The exercise -> Using the passage on the ASEAN flag, explain in one to three sentences why its emblem shows exactly ten rice stalks and what the stalks stand for.

Passage ->
* * * * * * * * *

The Flag of the Association of Southeast Asian Nations is one of the official symbols of the Association of Southeast Asian Nations (ASEAN). It consists of the official emblem of ASEAN on a blue background.

Design

Construction
Set upon a blue background, ten paddy or rice stalks are drawn in the middle of a red circle with white circumference.

The colours of the flag are specified as follows:

The ratio of width to length of the flag is 2:3. The ASEAN Charter includes size specifications for usage of the flag:
 Table flag: 10 cm x 15 cm
 Room flag: 100 cm x 150 cm
 Car flag: 20 cm x 30 cm
 Field flag: 200 cm x 300 cm

Symbolism
The official symbolism of the flag is detailed in the ASEAN Charter. 

The colours of the flag – blue, red, white, and yellow – represent the main colours of the national flags of all ten ASEAN member states. Blue represents peace and stability, red represents courage and dynamism, white represents purity, and yellow represents prosperity.

The stalks of rice represent the dream of ASEAN's Founding Fathers for an ASEAN comprising all the countries in Southeast Asia bound together in friendship and solidarity. The number of stalks symbolize ASEAN's ten members

The circle represents the unity of ASEAN.

* * * * * * * * *

Extracted records ->
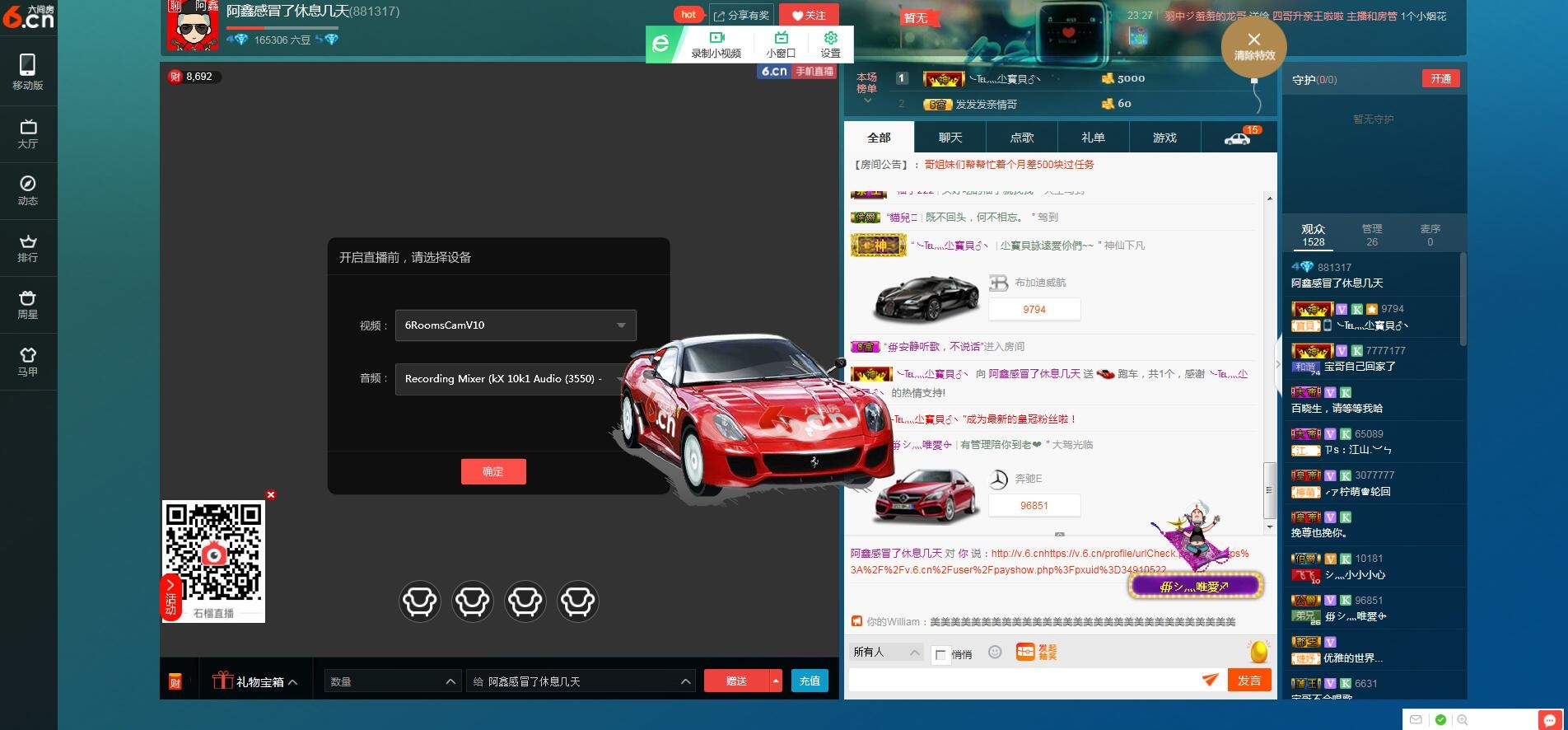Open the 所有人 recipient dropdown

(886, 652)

* * * * * * * * *

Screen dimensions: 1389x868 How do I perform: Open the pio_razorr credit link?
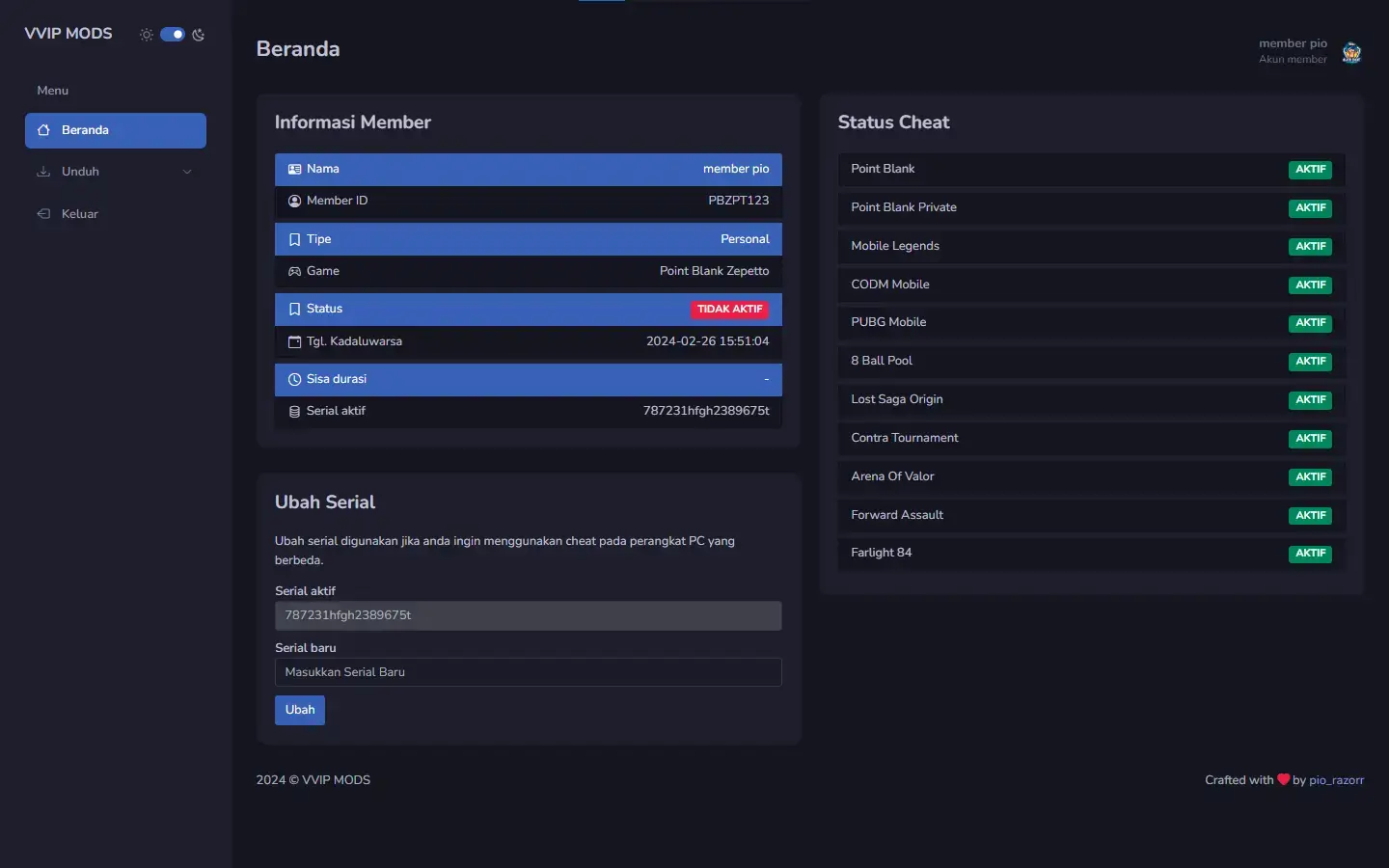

* * * * * * * * *

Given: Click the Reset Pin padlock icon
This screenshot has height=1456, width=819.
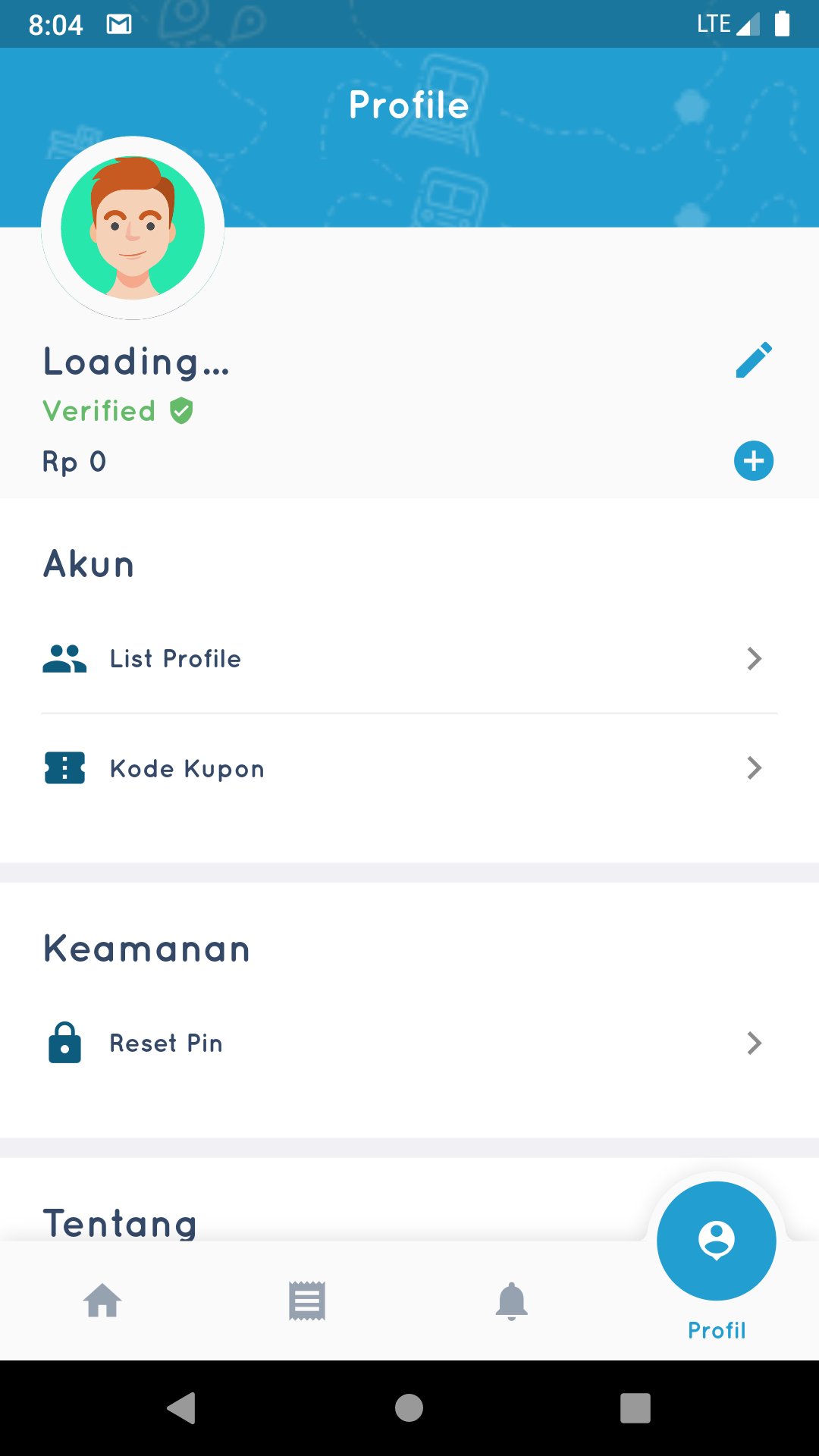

* * * * * * * * *

Solution to this exercise -> There are ten stalks because their number symbolizes ASEAN's ten members. The stalks themselves represent the dream of ASEAN's Founding Fathers for an ASEAN comprising all the countries in Southeast Asia bound together in friendship and solidarity.